|Ph.D Student||Willinger Amnon|
|Subject||Parametric Processes in Dispersion Engineered Photonic|
|Department||Department of Electrical Engineering||Supervisor||Professor Emeritus Gad Eisenstein|
|Full Thesis text|
In optical signal processing, information is carried on an electromagnetic wave and is being amplified, filtered or manipulated, usually before arriving at an opto-electrical receiver. A Photonic Crystal (PhC) waveguide (PCW) is a device that has attractive nonlinear properties for signal processing purposes. It is also chip-scale in size, making it a good candidate for integration in future compact communication systems.

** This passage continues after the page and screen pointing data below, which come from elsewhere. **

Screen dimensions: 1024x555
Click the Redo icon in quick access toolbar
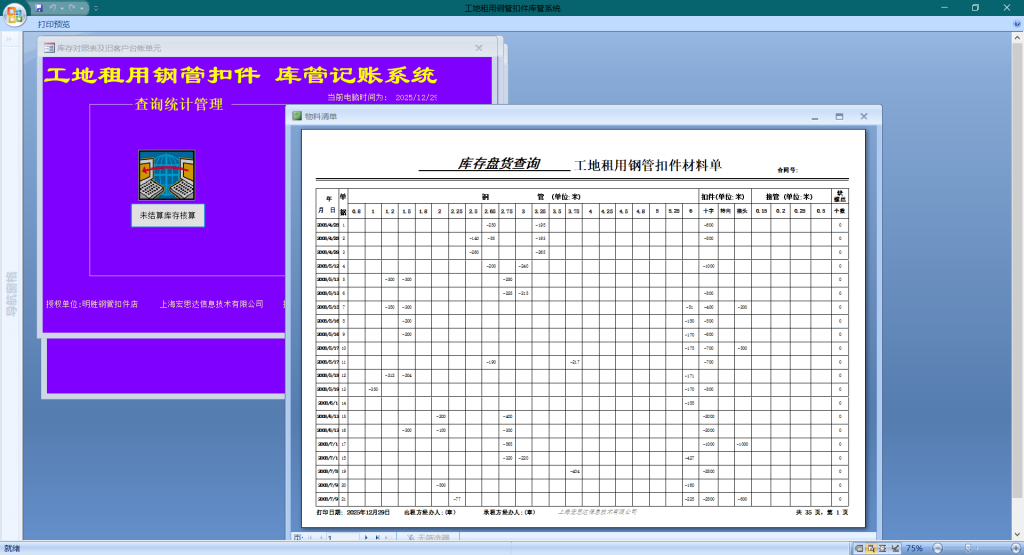coord(72,7)
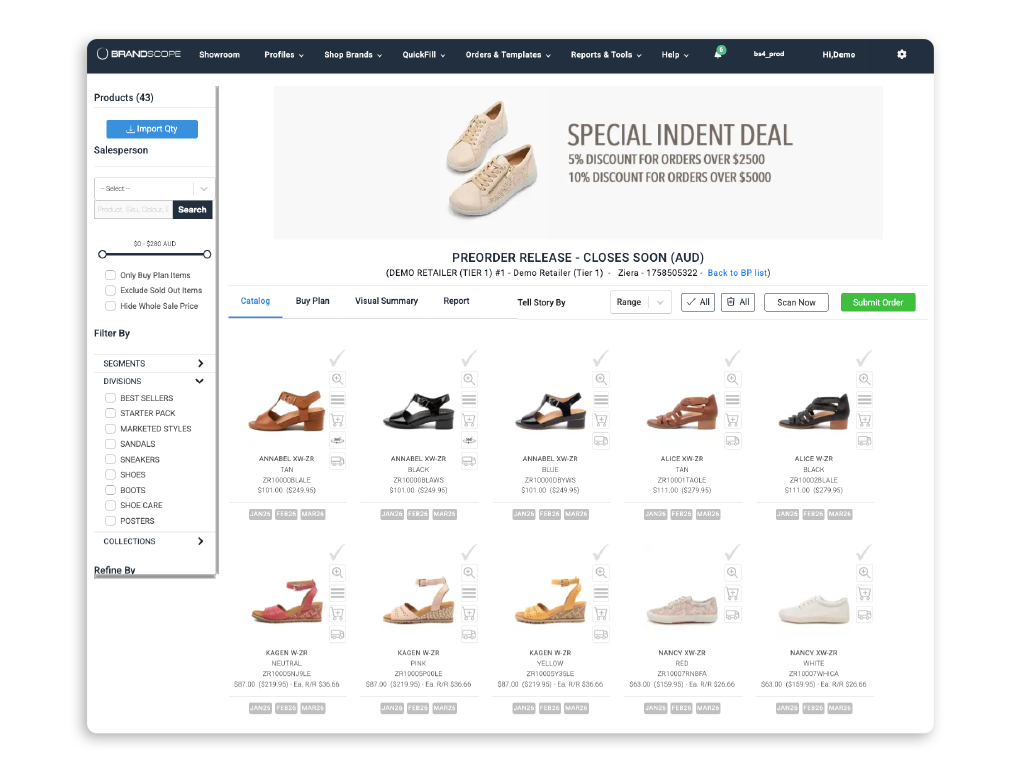View 360 spin of tan Annabel sandal
1024x768 pixels.
coord(337,440)
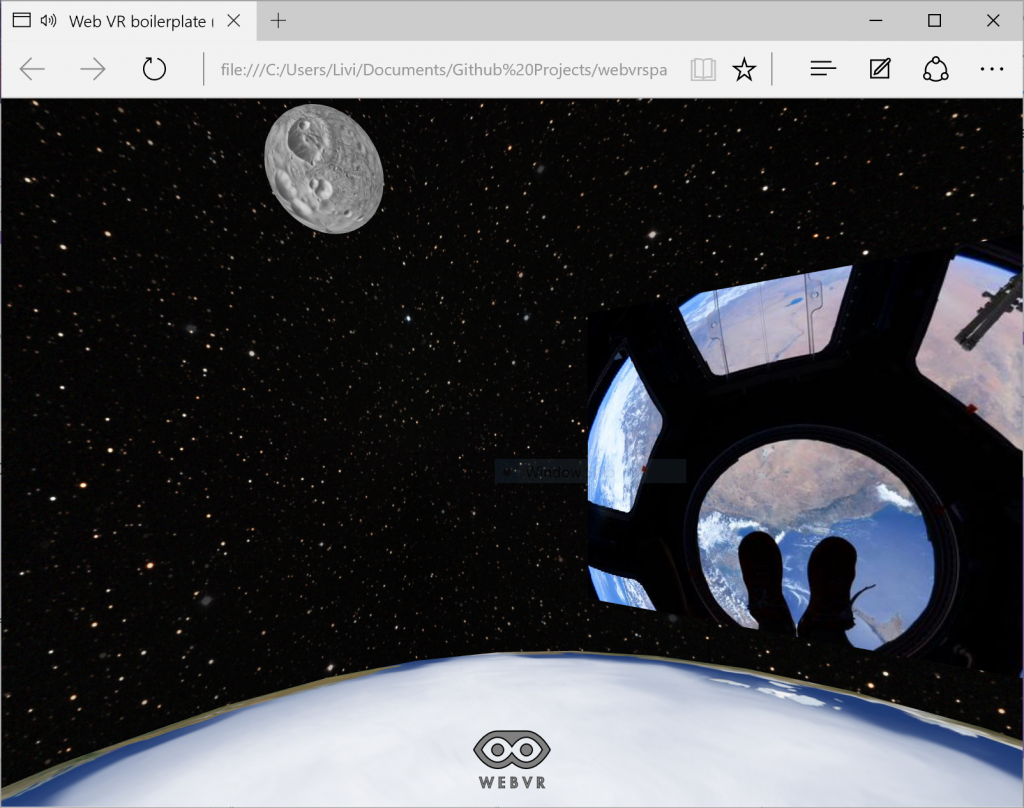Viewport: 1024px width, 808px height.
Task: Open the Hub panel
Action: point(823,68)
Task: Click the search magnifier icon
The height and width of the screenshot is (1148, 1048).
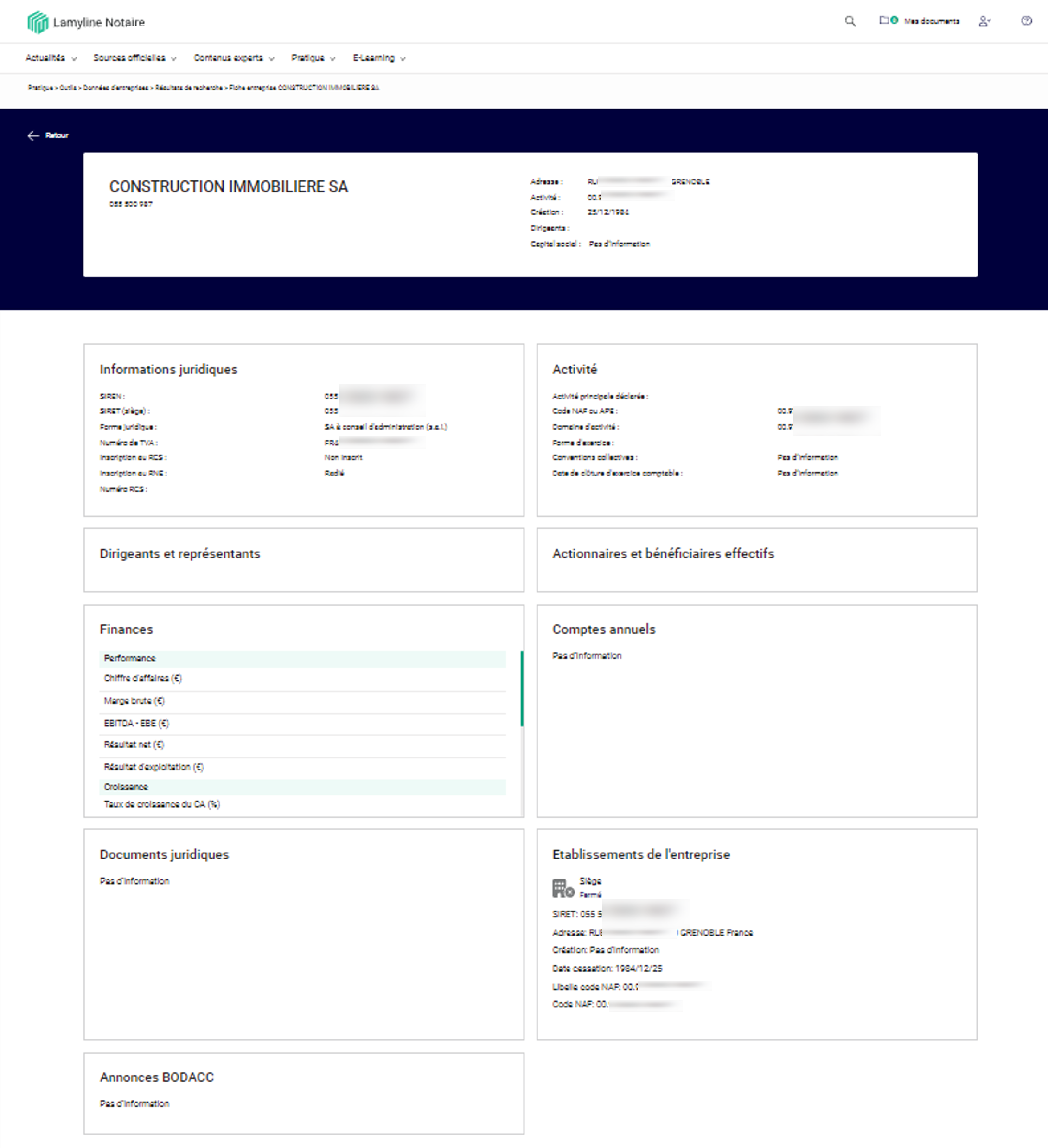Action: (x=850, y=21)
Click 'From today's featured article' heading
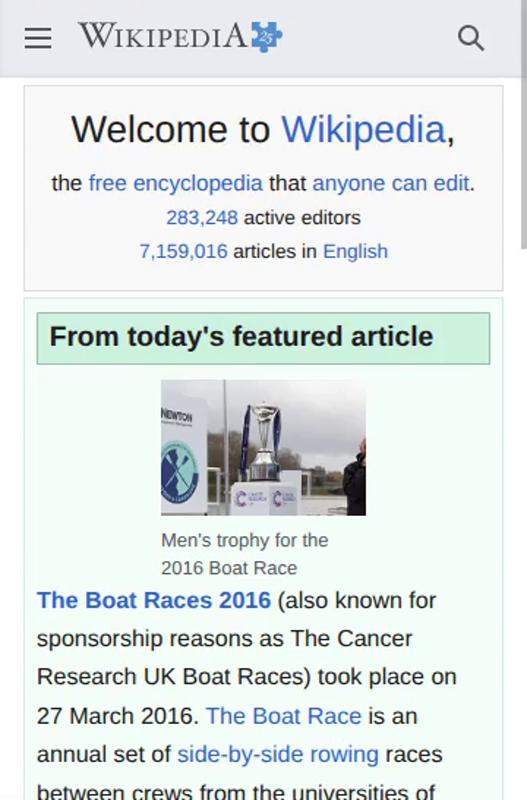 coord(241,337)
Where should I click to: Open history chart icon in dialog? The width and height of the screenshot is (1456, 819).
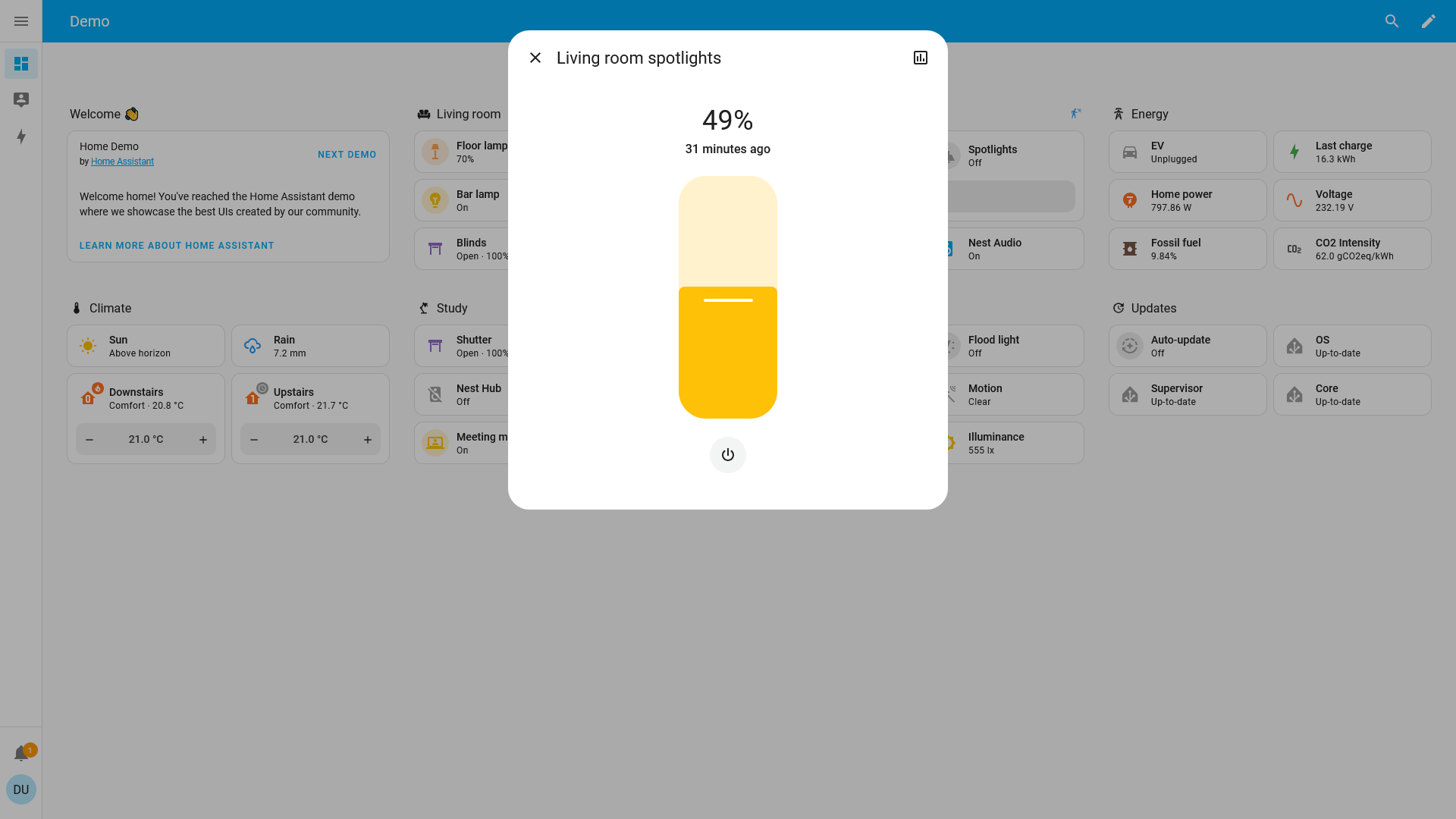(x=920, y=58)
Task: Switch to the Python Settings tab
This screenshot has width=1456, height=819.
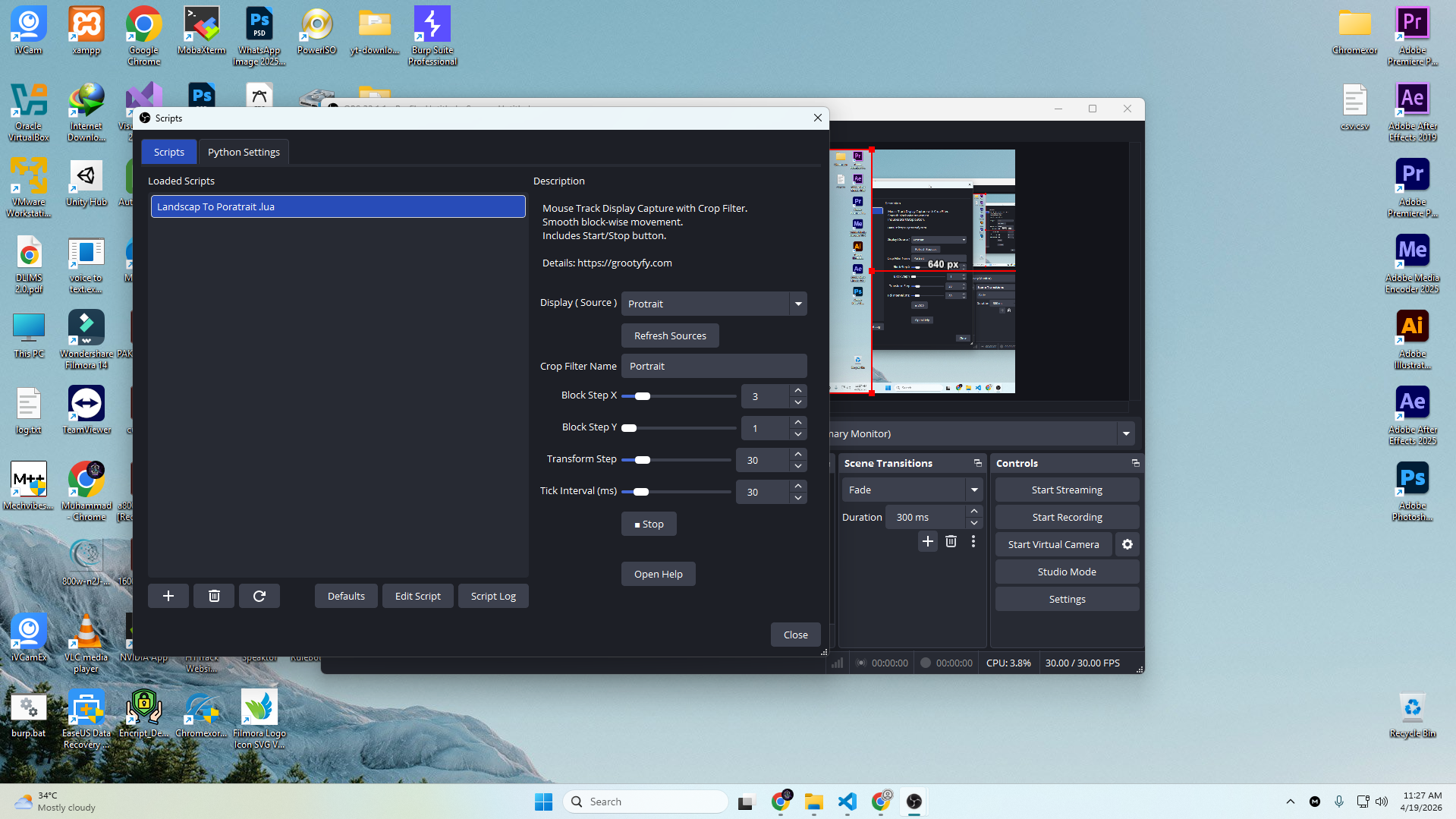Action: click(244, 152)
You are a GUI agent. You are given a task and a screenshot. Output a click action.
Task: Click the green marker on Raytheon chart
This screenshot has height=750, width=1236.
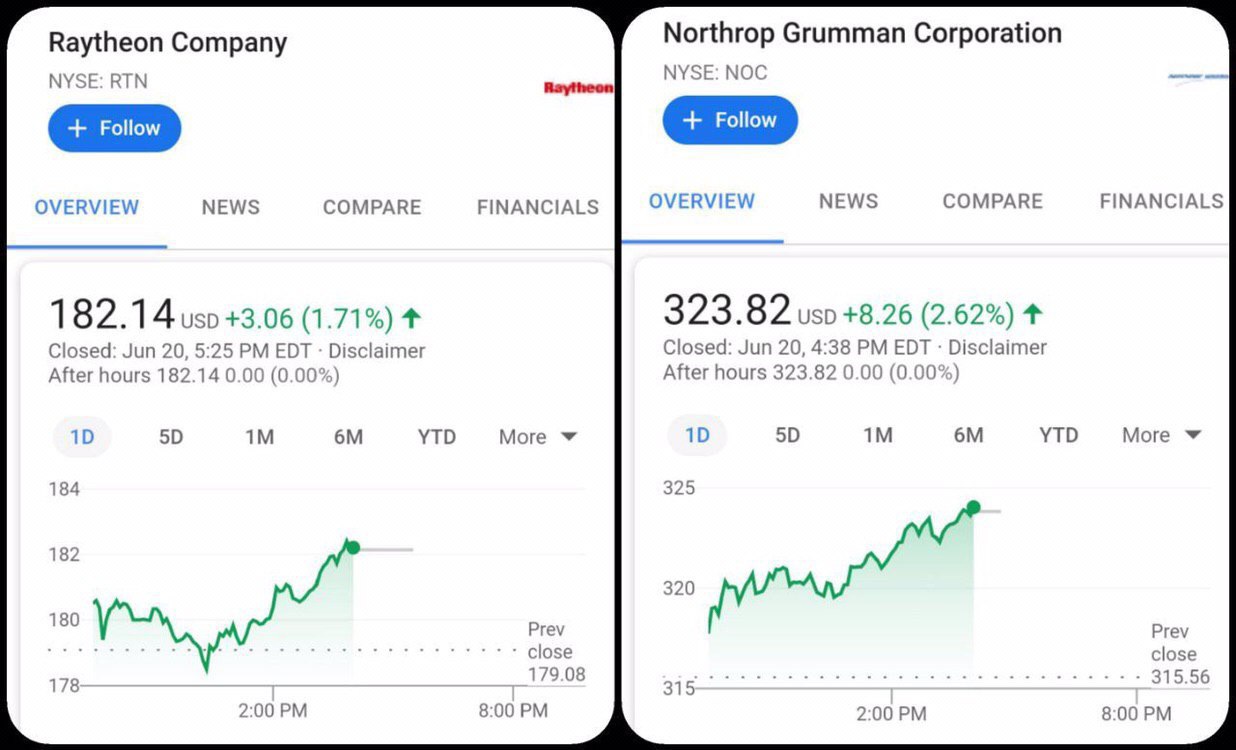tap(352, 548)

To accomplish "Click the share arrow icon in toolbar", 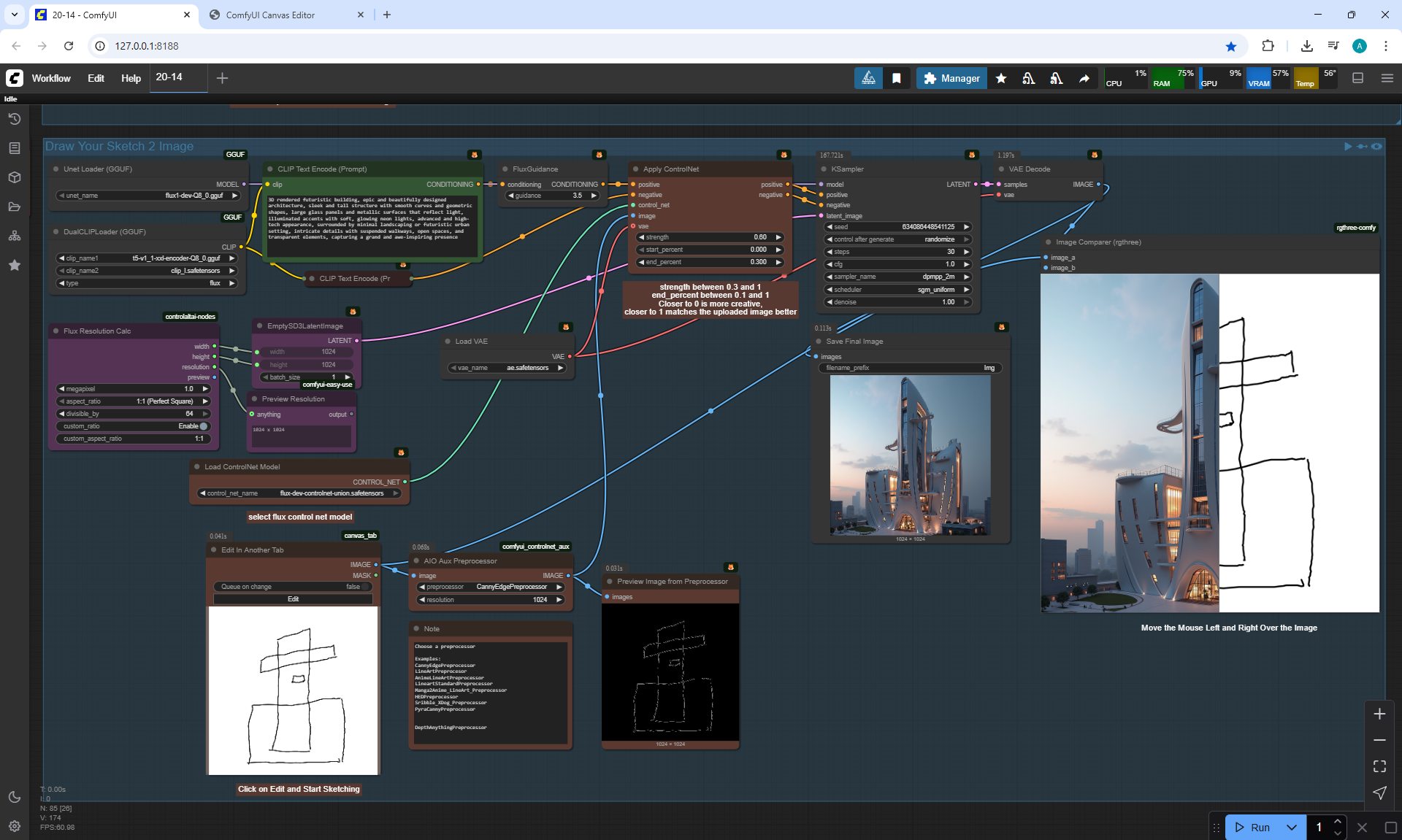I will click(x=1084, y=78).
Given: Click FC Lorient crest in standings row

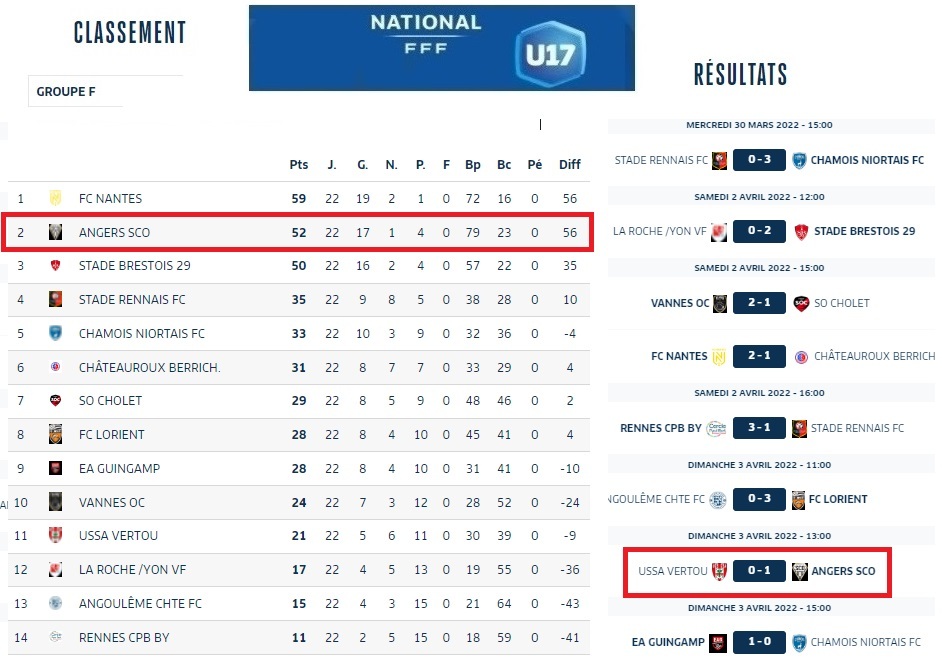Looking at the screenshot, I should 56,434.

A Photonic Crystal (PhC) is a periodic structure composed of materials with different optical properties. Depending on its design, a PhC allows light in specific spectral range to propagate through it in some directions, while rejecting propagation in other wavelengths and directions. The devices we experiment with and simulate comprise a 170nm to 180nm thick membrane made of GaInP, patterned with air holes having radii between 100nm to 120nm. To match the optical wavelengths of the telecom band (1550nm), the holes are ordered in a hexagonal array with a periodicity of about 500nm. A missing line of holes, called the defect line, constitutes a waveguide core in which light can propagate. The exact formation determines the propagation parameters in the waveguide. This is termed dispersion-engineering since by designing different types of hole and defect line geometries, it is possible to fashion numerous types of propagation properties with interesting dispersion functions, which can suppress or enhance nonlinearities.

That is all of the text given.